John Bloom, “There You Have It: The Life, Legacy, and Legend of Howard Cosell” (University of Massachusetts Press, 2010)

FromNew Books in Journalism


John Bloom, “There You Have It: The Life, Legacy, and Legend of Howard Cosell” (University of Massachusetts Press, 2010)

FromNew Books in Journalism

ratings:
Length:
64 minutes
Released:
Feb 27, 2012
Format:
Podcast episode

Description

Howard Cosell was fond of saying that American television in the 1970s was dominated by three C’s, representing each of the broadcast networks: revered CBS news anchor Walter Cronkite, NBC’s late-night talk show host Johnny Carson, and Cosell himself, the marquee sports announcer for the ABC network.  Cosell was known for an inflated sense of self-importance, but in this claim he was accurate.  From his interviews of Muhammad Ali on Wide World of Sports in the Sixties, through his 13-year tenure in the broadcast booth of Monday Night Football, Cosell came to be the most prominent personality in sports television and one of the most recognizable figures–certainly, the most recognized voice–in all of American popular culture.

Throughout his career, Cosell aspired to be more like the trusted journalist Cronkite than the entertainer Carson.  And one of the main points of historian John Bloom’s biography, There You Have It: The Life, Legacy, and Legend of Howard Cosell (University of Massachusetts Press, 2010), is that Cosell was an innovative, probing, and fearless reporter.  Cosell defended Ali when the boxer was stripped of his heavyweight title.  He spoke on behalf of Tommie Smith and John Carlos when they were sent home after their protest at the 1968 Mexico City Olympics.  And he denounced boxing and refused to work in the sport again, after announcing the horribly one-sided Holmes-Cobb championship fight in 1982.

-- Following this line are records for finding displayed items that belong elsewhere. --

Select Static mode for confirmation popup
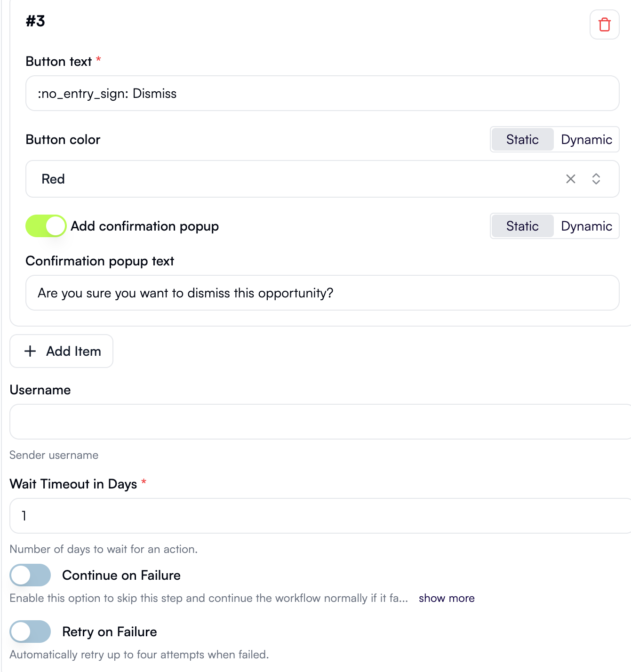The width and height of the screenshot is (631, 672). click(x=522, y=226)
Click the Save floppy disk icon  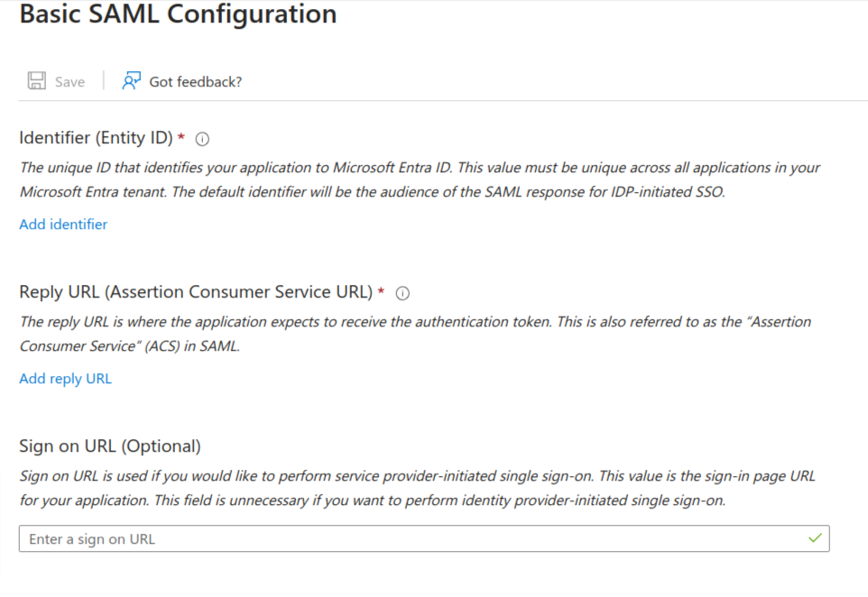(x=37, y=81)
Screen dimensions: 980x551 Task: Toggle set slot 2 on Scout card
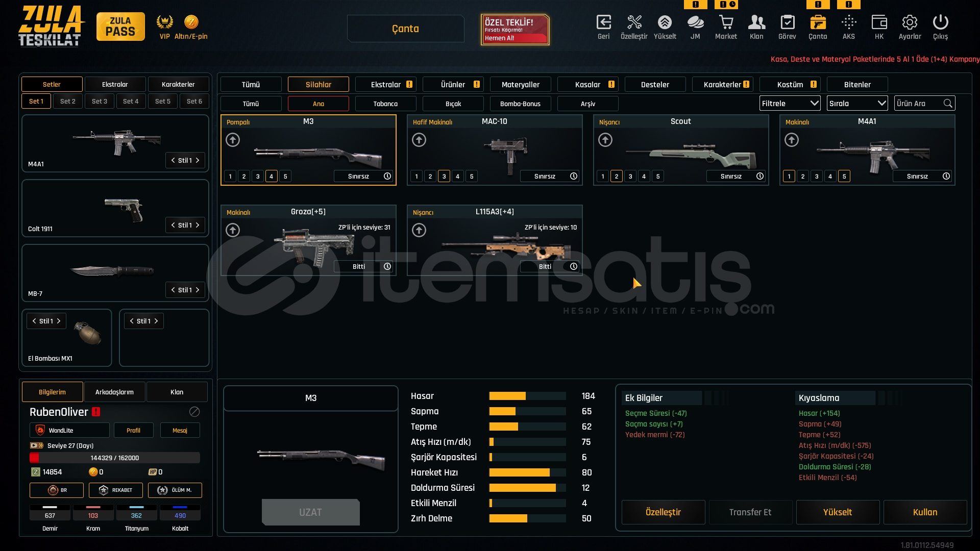pos(617,177)
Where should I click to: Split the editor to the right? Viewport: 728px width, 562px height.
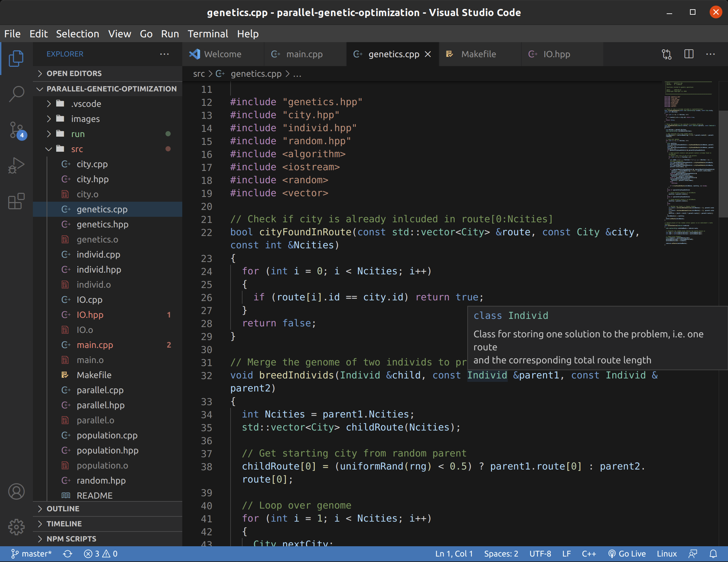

At the same time, Cosell recognized that sports was entertainment.  He played his role for laughs in the Woody Allen film Bananas and on the made-for-TV “athletic competitions” of lesser actors and actresses.  But as his fame peaked, Cosell’s stated opinion of sports turned sharply and dismissively critical.  The broadcaster always felt himself an outsider in the world of sports, a characteristic that Bloom attributes to Cosell’s Jewish background.  And as a trained attorney, Cosell felt himself intellectually superior to the jocks and shills, as he called them.  He gained wealth and fame through sports, but he came to see himself as bigger than sports.  In that sense, Cosell can be seen not only as a legendary figure, but also as a tragic one.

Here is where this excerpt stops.